Une entité à but non lucratif peut concourir pour un marché public

Saisie d’une demande de décision préjudicielle par le tribunal administratif régional du Latium, la Cour de justice de l’Union européenne se penche encore sur la transposition en droit italien de la directive 2014/24/UE du 26 février 2014 sur la passation des marchés publics et abrogeant la directive 2004/18/CE. C’est loin d’être sa première décision sur le droit italien des marchés publics, ni sans doute sa dernière, en raison de l’interprétation très folklorique de cette directive par les autorités romaines.

Dans la présente affaire, une réglementation nationale a empêché une entité à but non lucratif de participer à une procédure de passation d’un marché public de services d’ingénierie et d’architecture. Pourtant, le droit italien autorise dans le même temps ces entités à offrir les services visés par le marché concerné, mais uniquement dans le cadre de contrats privés. Ce n’est donc pas leur compétence qui est en cause, mais leur nature juridique.

Deux dispositions de la directive en question traitent de la nature des opérateurs économiques admis à conclure des marchés publics. C’est d’abord le paragraphe 1 de l’article 19 : « Les opérateurs économiques qui, en vertu de la législation de l’État membre dans lequel ils sont établis, sont habilités à fournir la prestation concernée ne peuvent être rejetés au seul motif qu’ils seraient tenus, en vertu de la législation de l’État membre dans lequel le marché est attribué, d’être soit des personnes physiques, soit des personnes morales. »
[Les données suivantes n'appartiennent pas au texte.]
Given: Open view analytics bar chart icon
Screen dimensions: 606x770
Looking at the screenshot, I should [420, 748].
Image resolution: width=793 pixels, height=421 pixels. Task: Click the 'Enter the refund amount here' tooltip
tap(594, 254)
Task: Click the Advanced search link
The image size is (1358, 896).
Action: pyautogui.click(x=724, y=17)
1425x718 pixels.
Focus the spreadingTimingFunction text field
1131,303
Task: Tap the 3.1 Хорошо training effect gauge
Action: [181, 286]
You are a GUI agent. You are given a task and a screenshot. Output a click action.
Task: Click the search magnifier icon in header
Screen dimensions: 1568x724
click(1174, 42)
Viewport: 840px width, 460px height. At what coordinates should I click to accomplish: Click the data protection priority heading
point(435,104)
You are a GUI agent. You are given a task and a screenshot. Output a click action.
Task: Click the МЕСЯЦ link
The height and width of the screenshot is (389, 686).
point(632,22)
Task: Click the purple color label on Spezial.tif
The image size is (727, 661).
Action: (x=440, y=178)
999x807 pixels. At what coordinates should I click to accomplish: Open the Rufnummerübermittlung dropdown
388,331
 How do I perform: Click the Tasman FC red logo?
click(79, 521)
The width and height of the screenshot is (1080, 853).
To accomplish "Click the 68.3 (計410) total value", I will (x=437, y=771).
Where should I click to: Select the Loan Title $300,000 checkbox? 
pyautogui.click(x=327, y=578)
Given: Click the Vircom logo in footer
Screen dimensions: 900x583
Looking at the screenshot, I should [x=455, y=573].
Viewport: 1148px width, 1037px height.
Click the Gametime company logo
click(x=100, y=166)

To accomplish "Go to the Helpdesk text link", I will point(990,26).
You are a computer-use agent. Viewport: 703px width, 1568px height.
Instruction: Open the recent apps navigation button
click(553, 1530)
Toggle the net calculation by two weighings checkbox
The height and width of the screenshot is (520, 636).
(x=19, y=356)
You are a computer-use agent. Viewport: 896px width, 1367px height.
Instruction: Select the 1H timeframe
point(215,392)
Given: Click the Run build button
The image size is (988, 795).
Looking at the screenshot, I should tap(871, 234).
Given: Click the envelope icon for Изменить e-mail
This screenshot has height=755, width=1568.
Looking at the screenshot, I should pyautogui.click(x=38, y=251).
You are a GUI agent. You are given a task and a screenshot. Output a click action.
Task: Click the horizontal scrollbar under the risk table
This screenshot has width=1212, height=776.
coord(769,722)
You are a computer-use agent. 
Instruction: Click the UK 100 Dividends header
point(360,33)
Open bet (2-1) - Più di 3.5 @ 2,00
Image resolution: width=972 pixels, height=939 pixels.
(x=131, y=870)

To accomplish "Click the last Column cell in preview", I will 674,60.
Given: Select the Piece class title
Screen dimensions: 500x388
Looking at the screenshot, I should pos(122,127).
Et plus spécifiquement, pour les concours, c’est le b du paragraphe 2 de l’article 80 : l’accès à la participation aux concours n’est pas limité « au motif que les participants seraient tenus, en vertu de la législation de l’État membre où le concours est organisé, d’être soit des personnes physiques, soit des personnes morales ».

Les sociétés commerciales ne sont pas les seuls opérateurs économiques

Toutefois, la CJUE s’appuie surtout sur le considérant 14 de cette directive, auquel il donne ainsi une certaine force juridique qui restera à préciser : « La notion d’ “opérateur économique” devrait s’interpréter au sens large, de manière à inclure toute personne ou entité qui offre la réalisation de travaux, la fourniture de produits ou la prestation de services sur le marché, quelle que soit la forme juridique sous laquelle elle a choisi d’opérer.

« Dès lors, les sociétés, les succursales, les filiales, les associations, les sociétés coopératives, les sociétés anonymes, les universités, qu’elles soient publiques ou privées, ainsi que d’autres formes d’entités que les personnes physiques, devraient toutes relever de la notion d’opérateur économique, qu’il s’agisse ou non de “personnes morales” en toutes circonstances. »

En vertu de ces deux articles, et surtout de ce considérant, la CJUE décide que la disposition en cause du droit italien n’est pas conforme à la directive, et qu’on ne peut donc pas empêcher les entités sans but lucratif de participer à une procédure de passation d’un marché public de services d’ingénierie et d’architecture, dès lors que ces entités sont habilitées par le droit national à offrir les services visés par le marché concerné.

Arrêt de la Cour (dixième chambre) du 11 juin 2020 (demande de décision préjudicielle du Tribunale Amministrativo Regionale per il Lazio — Italie) — Parsec Fondazione Parco delle Scienze e della Cultura / Ministero delle Infrastrutture e dei Trasporti, Autorità nazionale anticorruzione (ANAC) (Affaire C-219/19) (Renvoi préjudiciel – Marchés publics de travaux, de fournitures et de services – Directive 2014/24/UE – Procédure d’adjudication d’un marché de services – Services d’architecture et d’ingénierie – Article 19, paragraphe 1, et article 80, paragraphe 2 – Législation nationale limitant la possibilité de participer aux seuls opérateurs économiques constitués sous certaines formes juridiques) (JOUE C 271, 17 août 2020, p. 15).